Amazon introduces Nova Sonic, a new foundation model for voice AI

The latest model processes voice input directly and produces speech output, unlike traditional systems that separately handle speech recognition, text-based processing, and speech synthesis.

Apr 9, 2025 - 08:55
 0
Amazon introduces Nova Sonic, a new foundation model for voice AI

Tech giant Amazonhas rolled out Nova Sonic, its latest voice-focused artificial intelligence (AI) model, designed to support natural-sounding conversations in AI applications.

The latest foundational model processes voice input directly and produces speech output, unlike traditional systems that separately handle speech recognition, text-based processing, and speech synthesis.
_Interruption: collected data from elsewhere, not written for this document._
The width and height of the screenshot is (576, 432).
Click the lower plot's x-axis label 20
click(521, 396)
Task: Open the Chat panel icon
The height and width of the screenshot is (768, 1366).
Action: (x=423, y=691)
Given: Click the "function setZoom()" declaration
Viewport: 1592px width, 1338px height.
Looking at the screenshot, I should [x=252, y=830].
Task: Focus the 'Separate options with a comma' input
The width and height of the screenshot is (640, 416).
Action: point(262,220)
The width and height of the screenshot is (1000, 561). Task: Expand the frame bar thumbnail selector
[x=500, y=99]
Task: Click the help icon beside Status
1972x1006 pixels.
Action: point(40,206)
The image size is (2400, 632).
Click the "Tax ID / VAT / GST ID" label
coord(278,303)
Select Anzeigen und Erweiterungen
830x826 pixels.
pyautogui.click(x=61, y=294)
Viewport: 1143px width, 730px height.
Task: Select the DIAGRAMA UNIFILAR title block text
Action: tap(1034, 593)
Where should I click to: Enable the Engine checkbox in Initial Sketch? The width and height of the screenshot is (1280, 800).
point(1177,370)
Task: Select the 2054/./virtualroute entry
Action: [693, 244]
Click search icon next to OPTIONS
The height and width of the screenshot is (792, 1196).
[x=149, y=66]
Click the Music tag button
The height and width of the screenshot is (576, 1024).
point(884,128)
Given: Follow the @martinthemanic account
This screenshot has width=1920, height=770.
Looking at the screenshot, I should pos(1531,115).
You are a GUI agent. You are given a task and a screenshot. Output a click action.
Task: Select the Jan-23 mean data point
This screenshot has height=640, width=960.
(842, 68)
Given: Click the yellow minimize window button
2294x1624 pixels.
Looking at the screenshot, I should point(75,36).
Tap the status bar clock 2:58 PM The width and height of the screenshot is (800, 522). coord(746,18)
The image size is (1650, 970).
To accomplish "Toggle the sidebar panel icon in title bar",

“Traditional approaches in building voice-enabled applications involve complex orchestration of multiple models, such as speech recognition to convert speech to text, large language models (LLMs) to understand and generate responses, and text-to-speech to convert text back to audio,” read the company’s blog. 

According to Amazon, Nova Sonic integrates these functions into a single foundation model, which allows it to match generated speech to the style and tone of the conversation, handling nuances such as natural pauses, hesitations, and interruptions. 

The model can be used to develop voice-based applications, including automated customer service calls and AI agents across various industries such as travel, education, healthcare, and entertainment.

The launch comes at a time while several AI giants have been developing advanced voice AI models, including OpenAI's GPT-4o powering ChatGPT's Voice Mode, Google's Gemini, and Meta's voice assistants, which are raising user expectations for natural, conversational interactions compared to legacy assistants such as Alexa and Siri.

The company also claims that Nova Sonic is among the most cost-efficient voice AI models available, costing approximately 80% less than OpenAI’s GPT-4o.

Amazon also introduced Nova Reel 1.1, a video generation model that produces short videos from text descriptions and optional reference images. The tool enables users to create videos for marketing campaigns, product design, and social media content.